[Begin Records for the task]

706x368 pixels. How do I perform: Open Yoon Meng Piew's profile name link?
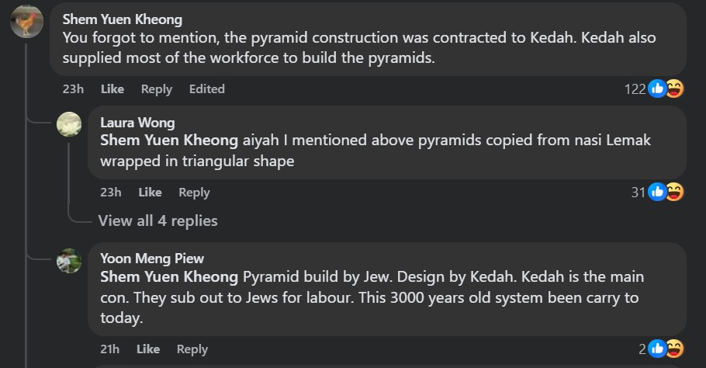pos(152,259)
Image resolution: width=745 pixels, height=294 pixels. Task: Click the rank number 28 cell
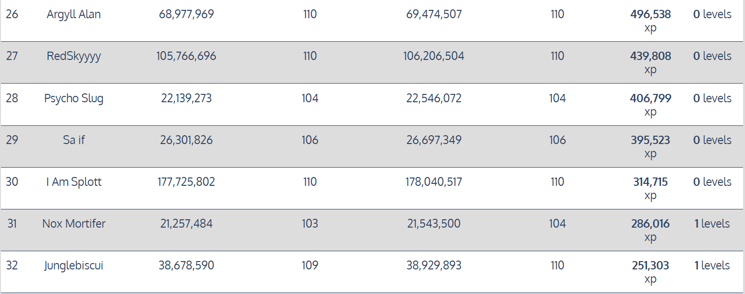[x=12, y=98]
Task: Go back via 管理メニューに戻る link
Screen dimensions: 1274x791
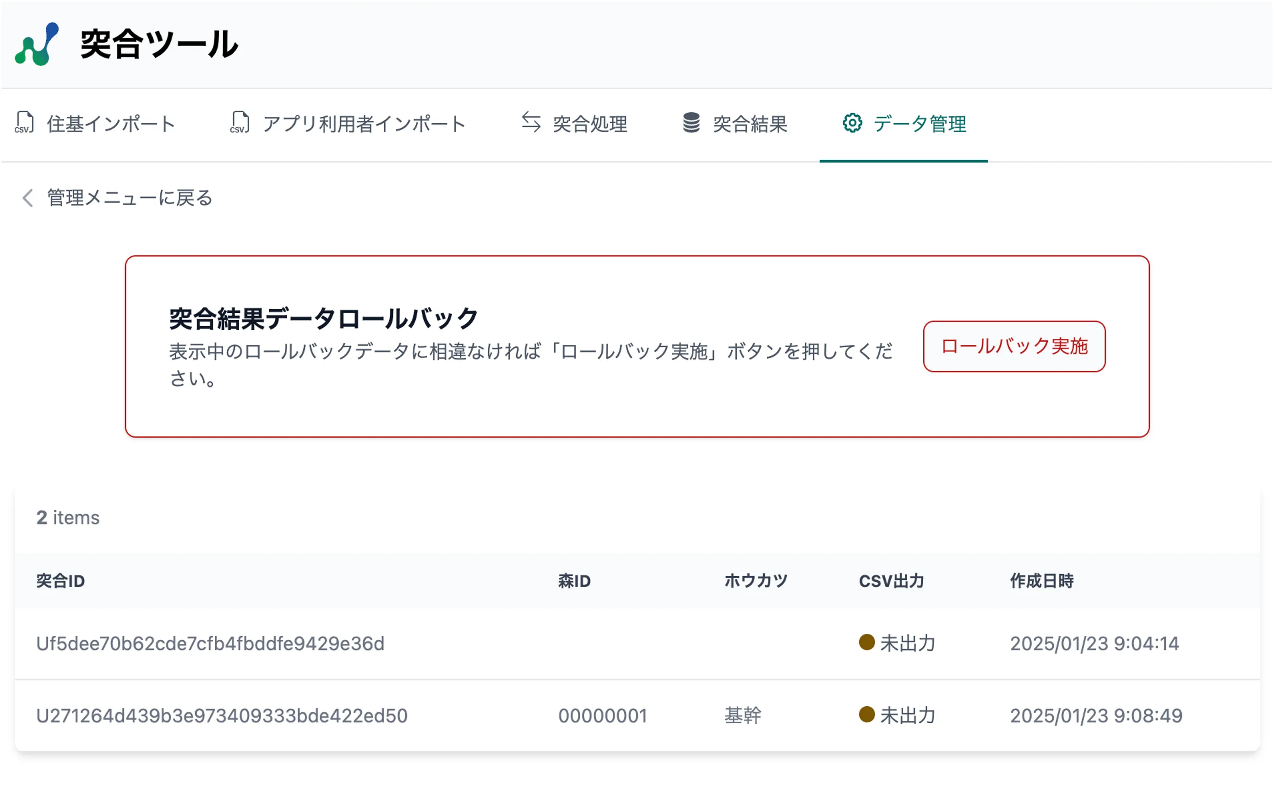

[End Records for the task]

Lay out the lines of the listing above as a Markdown table with the columns "Row" and "Line", numbering each row and skipping blank lines. Leave the pictures out.

| Row | Line |
|---|---|
| 1 | 706x368 pixels. How do I perform: Open Yoon Meng Piew's profile name link? |
| 2 | pos(152,259) |
| 3 | Image resolution: width=745 pixels, height=294 pixels. Task: Click the rank number 28 cell |
| 4 | [x=12, y=98] |
| 5 | Task: Go back via 管理メニューに戻る link |
| 6 | Screen dimensions: 1274x791 |